Written request
Copy the lines below word for word, keeping every character, space, and line break unchanged.

Given information
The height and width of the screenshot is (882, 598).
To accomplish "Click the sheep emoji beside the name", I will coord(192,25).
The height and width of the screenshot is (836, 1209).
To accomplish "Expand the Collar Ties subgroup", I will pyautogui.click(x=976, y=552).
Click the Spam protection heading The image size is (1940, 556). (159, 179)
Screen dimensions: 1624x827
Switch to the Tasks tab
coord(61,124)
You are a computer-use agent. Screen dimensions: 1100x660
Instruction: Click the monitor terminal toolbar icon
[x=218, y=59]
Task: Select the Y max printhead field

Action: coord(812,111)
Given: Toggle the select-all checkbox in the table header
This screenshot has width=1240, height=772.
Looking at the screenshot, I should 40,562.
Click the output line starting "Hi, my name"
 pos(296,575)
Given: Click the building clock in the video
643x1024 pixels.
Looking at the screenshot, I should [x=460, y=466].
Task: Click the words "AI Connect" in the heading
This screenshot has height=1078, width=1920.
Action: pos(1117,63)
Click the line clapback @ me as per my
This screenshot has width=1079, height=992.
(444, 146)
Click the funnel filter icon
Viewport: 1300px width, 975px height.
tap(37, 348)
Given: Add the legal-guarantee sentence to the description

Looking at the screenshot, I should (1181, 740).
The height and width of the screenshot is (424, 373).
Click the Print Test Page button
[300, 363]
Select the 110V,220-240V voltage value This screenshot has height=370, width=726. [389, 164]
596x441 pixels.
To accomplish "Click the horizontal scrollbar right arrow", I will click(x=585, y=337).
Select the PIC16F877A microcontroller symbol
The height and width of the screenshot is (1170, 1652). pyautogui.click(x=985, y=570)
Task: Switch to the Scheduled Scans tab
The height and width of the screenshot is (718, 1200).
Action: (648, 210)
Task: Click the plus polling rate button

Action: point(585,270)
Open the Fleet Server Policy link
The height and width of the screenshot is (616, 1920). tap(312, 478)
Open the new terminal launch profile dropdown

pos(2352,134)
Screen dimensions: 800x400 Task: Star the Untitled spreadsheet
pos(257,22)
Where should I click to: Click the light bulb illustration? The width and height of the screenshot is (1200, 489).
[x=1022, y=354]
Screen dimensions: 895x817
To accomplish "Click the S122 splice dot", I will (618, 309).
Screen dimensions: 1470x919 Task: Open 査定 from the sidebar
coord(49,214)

Reply to the exercise
The height and width of the screenshot is (882, 598).
To accomplish "Click the sheep emoji beside the name", I will coord(192,25).
The height and width of the screenshot is (836, 1209).
To accomplish "Expand the Collar Ties subgroup", I will pyautogui.click(x=976, y=552).
Click the Spam protection heading The image size is (1940, 556). (159, 179)
Screen dimensions: 1624x827
Switch to the Tasks tab
coord(61,124)
You are a computer-use agent. Screen dimensions: 1100x660
Instruction: Click the monitor terminal toolbar icon
[x=218, y=59]
Task: Select the Y max printhead field

Action: coord(812,111)
Given: Toggle the select-all checkbox in the table header
This screenshot has width=1240, height=772.
Looking at the screenshot, I should 40,562.
Click the output line starting "Hi, my name"
 pos(296,575)
Given: Click the building clock in the video
643x1024 pixels.
Looking at the screenshot, I should [x=460, y=466].
Task: Click the words "AI Connect" in the heading
This screenshot has height=1078, width=1920.
Action: pos(1117,63)
Click the line clapback @ me as per my
This screenshot has width=1079, height=992.
(444, 146)
Click the funnel filter icon
Viewport: 1300px width, 975px height.
tap(37, 348)
Given: Add the legal-guarantee sentence to the description

Looking at the screenshot, I should (1181, 740).
The height and width of the screenshot is (424, 373).
Click the Print Test Page button
[300, 363]
Select the 110V,220-240V voltage value This screenshot has height=370, width=726. [389, 164]
596x441 pixels.
To accomplish "Click the horizontal scrollbar right arrow", I will click(x=585, y=337).
Select the PIC16F877A microcontroller symbol
The height and width of the screenshot is (1170, 1652). pyautogui.click(x=985, y=570)
Task: Switch to the Scheduled Scans tab
The height and width of the screenshot is (718, 1200).
Action: (648, 210)
Task: Click the plus polling rate button

Action: point(585,270)
Open the Fleet Server Policy link
The height and width of the screenshot is (616, 1920). tap(312, 478)
Open the new terminal launch profile dropdown

pos(2352,134)
Screen dimensions: 800x400 Task: Star the Untitled spreadsheet
pos(257,22)
Where should I click to: Click the light bulb illustration? The width and height of the screenshot is (1200, 489).
[x=1022, y=354]
Screen dimensions: 895x817
To accomplish "Click the S122 splice dot", I will (618, 309).
Screen dimensions: 1470x919 Task: Open 査定 from the sidebar
coord(49,214)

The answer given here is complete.